(INPUT FOR THIS TASK begins)

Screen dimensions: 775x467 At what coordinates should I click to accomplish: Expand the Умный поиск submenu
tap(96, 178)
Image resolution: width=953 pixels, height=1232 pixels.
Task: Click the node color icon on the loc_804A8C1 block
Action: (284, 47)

(INPUT FOR THIS TASK ends)

## [TASK PROMPT]
Copy out the records once more. Match them exactly.

## [OUTPUT]
Screen dimensions: 775x467 At what coordinates should I click to accomplish: Expand the Умный поиск submenu
tap(96, 178)
Image resolution: width=953 pixels, height=1232 pixels.
Task: Click the node color icon on the loc_804A8C1 block
Action: (284, 47)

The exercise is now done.